What you have to do:
Reproduce all of the items below word for word, with no changes.

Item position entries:

■ ■ ■ ■ ■ ■ ■

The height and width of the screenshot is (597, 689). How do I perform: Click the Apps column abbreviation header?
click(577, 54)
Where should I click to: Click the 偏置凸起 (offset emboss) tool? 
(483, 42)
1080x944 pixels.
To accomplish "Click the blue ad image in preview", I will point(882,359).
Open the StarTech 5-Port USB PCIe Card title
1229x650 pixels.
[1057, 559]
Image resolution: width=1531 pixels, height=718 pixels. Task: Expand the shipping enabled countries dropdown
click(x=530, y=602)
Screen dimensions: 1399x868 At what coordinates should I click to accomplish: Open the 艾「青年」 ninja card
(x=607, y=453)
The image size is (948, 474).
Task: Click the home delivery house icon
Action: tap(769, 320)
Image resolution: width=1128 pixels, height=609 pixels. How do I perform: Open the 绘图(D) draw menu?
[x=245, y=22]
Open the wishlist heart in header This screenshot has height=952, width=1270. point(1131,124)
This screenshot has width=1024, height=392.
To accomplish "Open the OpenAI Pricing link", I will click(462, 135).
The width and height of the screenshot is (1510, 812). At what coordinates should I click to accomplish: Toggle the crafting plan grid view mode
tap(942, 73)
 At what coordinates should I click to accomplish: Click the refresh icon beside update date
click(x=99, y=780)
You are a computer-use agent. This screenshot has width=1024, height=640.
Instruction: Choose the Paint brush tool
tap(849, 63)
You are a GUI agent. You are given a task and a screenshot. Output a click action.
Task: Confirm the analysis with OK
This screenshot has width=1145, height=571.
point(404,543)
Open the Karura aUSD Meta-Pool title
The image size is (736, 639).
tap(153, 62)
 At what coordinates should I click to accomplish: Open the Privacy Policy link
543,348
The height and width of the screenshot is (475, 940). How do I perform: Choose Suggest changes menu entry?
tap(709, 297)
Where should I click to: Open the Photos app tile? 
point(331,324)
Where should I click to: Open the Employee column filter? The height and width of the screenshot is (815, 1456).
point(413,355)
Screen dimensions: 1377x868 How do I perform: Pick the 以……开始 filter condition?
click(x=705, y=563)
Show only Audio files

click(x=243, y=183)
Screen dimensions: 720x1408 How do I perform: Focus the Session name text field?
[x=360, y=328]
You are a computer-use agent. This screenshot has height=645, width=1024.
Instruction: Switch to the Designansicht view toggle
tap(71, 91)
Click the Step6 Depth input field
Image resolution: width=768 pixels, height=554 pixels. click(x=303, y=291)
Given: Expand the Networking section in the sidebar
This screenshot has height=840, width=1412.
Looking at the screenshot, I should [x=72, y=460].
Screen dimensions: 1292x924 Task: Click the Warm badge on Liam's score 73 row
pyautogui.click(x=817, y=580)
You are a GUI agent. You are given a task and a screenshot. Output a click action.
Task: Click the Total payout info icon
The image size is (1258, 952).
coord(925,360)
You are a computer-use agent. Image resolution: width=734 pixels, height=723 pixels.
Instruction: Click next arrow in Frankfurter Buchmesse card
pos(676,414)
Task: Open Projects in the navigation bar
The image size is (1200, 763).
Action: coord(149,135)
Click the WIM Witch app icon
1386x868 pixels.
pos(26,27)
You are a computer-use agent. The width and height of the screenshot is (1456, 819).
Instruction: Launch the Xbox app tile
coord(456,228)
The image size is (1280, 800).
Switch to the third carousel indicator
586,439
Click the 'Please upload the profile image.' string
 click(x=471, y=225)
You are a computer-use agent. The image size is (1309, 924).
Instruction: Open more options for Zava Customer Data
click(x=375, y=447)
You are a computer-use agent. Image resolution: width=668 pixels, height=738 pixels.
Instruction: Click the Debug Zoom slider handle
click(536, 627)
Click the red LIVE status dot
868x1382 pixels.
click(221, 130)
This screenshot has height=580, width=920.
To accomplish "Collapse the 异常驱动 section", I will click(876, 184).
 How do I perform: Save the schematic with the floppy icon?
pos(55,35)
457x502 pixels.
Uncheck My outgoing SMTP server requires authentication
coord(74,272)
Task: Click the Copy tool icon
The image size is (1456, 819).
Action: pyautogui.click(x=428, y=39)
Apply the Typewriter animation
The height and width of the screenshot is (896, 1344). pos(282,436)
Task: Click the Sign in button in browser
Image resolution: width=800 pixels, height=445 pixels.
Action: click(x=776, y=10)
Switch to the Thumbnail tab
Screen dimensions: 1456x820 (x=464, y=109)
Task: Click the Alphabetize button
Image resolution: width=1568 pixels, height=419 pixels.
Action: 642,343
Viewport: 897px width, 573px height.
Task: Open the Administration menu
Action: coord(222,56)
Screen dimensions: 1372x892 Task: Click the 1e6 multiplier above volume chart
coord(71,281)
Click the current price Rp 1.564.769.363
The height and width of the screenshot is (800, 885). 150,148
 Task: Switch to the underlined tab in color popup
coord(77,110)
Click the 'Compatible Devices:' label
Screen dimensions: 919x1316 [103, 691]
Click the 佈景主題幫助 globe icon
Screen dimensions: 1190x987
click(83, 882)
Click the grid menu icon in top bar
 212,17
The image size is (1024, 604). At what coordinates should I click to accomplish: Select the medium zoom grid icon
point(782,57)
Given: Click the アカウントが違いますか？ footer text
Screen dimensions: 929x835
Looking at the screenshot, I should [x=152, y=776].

■ ■ ■ ■ ■ ■ ■

Worked solution:
The height and width of the screenshot is (597, 689). How do I perform: Click the Apps column abbreviation header?
click(577, 54)
Where should I click to: Click the 偏置凸起 (offset emboss) tool? 
(483, 42)
1080x944 pixels.
To accomplish "Click the blue ad image in preview", I will point(882,359).
Open the StarTech 5-Port USB PCIe Card title
1229x650 pixels.
[1057, 559]
Image resolution: width=1531 pixels, height=718 pixels. Task: Expand the shipping enabled countries dropdown
click(x=530, y=602)
Screen dimensions: 1399x868 At what coordinates should I click to accomplish: Open the 艾「青年」 ninja card
(x=607, y=453)
The image size is (948, 474).
Task: Click the home delivery house icon
Action: tap(769, 320)
Image resolution: width=1128 pixels, height=609 pixels. How do I perform: Open the 绘图(D) draw menu?
[x=245, y=22]
Open the wishlist heart in header This screenshot has height=952, width=1270. point(1131,124)
This screenshot has width=1024, height=392.
To accomplish "Open the OpenAI Pricing link", I will click(462, 135).
The width and height of the screenshot is (1510, 812). At what coordinates should I click to accomplish: Toggle the crafting plan grid view mode
tap(942, 73)
 At what coordinates should I click to accomplish: Click the refresh icon beside update date
click(x=99, y=780)
You are a computer-use agent. This screenshot has width=1024, height=640.
Instruction: Choose the Paint brush tool
tap(849, 63)
You are a GUI agent. You are given a task and a screenshot. Output a click action.
Task: Confirm the analysis with OK
This screenshot has width=1145, height=571.
point(404,543)
Open the Karura aUSD Meta-Pool title
The image size is (736, 639).
tap(153, 62)
 At what coordinates should I click to accomplish: Open the Privacy Policy link
543,348
The height and width of the screenshot is (475, 940). How do I perform: Choose Suggest changes menu entry?
tap(709, 297)
Where should I click to: Open the Photos app tile? 
point(331,324)
Where should I click to: Open the Employee column filter? The height and width of the screenshot is (815, 1456).
point(413,355)
Screen dimensions: 1377x868 How do I perform: Pick the 以……开始 filter condition?
click(x=705, y=563)
Show only Audio files

click(x=243, y=183)
Screen dimensions: 720x1408 How do I perform: Focus the Session name text field?
[x=360, y=328]
You are a computer-use agent. This screenshot has height=645, width=1024.
Instruction: Switch to the Designansicht view toggle
tap(71, 91)
Click the Step6 Depth input field
Image resolution: width=768 pixels, height=554 pixels. click(x=303, y=291)
Given: Expand the Networking section in the sidebar
This screenshot has height=840, width=1412.
Looking at the screenshot, I should [x=72, y=460].
Screen dimensions: 1292x924 Task: Click the Warm badge on Liam's score 73 row
pyautogui.click(x=817, y=580)
You are a GUI agent. You are given a task and a screenshot. Output a click action.
Task: Click the Total payout info icon
The image size is (1258, 952).
coord(925,360)
You are a computer-use agent. Image resolution: width=734 pixels, height=723 pixels.
Instruction: Click next arrow in Frankfurter Buchmesse card
pos(676,414)
Task: Open Projects in the navigation bar
The image size is (1200, 763).
Action: coord(149,135)
Click the WIM Witch app icon
1386x868 pixels.
pos(26,27)
You are a computer-use agent. The width and height of the screenshot is (1456, 819).
Instruction: Launch the Xbox app tile
coord(456,228)
The image size is (1280, 800).
Switch to the third carousel indicator
586,439
Click the 'Please upload the profile image.' string
 click(x=471, y=225)
You are a computer-use agent. The image size is (1309, 924).
Instruction: Open more options for Zava Customer Data
click(x=375, y=447)
You are a computer-use agent. Image resolution: width=668 pixels, height=738 pixels.
Instruction: Click the Debug Zoom slider handle
click(536, 627)
Click the red LIVE status dot
868x1382 pixels.
click(221, 130)
This screenshot has height=580, width=920.
To accomplish "Collapse the 异常驱动 section", I will click(876, 184).
 How do I perform: Save the schematic with the floppy icon?
pos(55,35)
457x502 pixels.
Uncheck My outgoing SMTP server requires authentication
coord(74,272)
Task: Click the Copy tool icon
The image size is (1456, 819).
Action: pyautogui.click(x=428, y=39)
Apply the Typewriter animation
The height and width of the screenshot is (896, 1344). pos(282,436)
Task: Click the Sign in button in browser
Image resolution: width=800 pixels, height=445 pixels.
Action: click(x=776, y=10)
Switch to the Thumbnail tab
Screen dimensions: 1456x820 (x=464, y=109)
Task: Click the Alphabetize button
Image resolution: width=1568 pixels, height=419 pixels.
Action: 642,343
Viewport: 897px width, 573px height.
Task: Open the Administration menu
Action: coord(222,56)
Screen dimensions: 1372x892 Task: Click the 1e6 multiplier above volume chart
coord(71,281)
Click the current price Rp 1.564.769.363
The height and width of the screenshot is (800, 885). 150,148
 Task: Switch to the underlined tab in color popup
coord(77,110)
Click the 'Compatible Devices:' label
Screen dimensions: 919x1316 [103, 691]
Click the 佈景主題幫助 globe icon
Screen dimensions: 1190x987
click(83, 882)
Click the grid menu icon in top bar
 212,17
The image size is (1024, 604). At what coordinates should I click to accomplish: Select the medium zoom grid icon
point(782,57)
Given: Click the アカウントが違いますか？ footer text
Screen dimensions: 929x835
Looking at the screenshot, I should [x=152, y=776].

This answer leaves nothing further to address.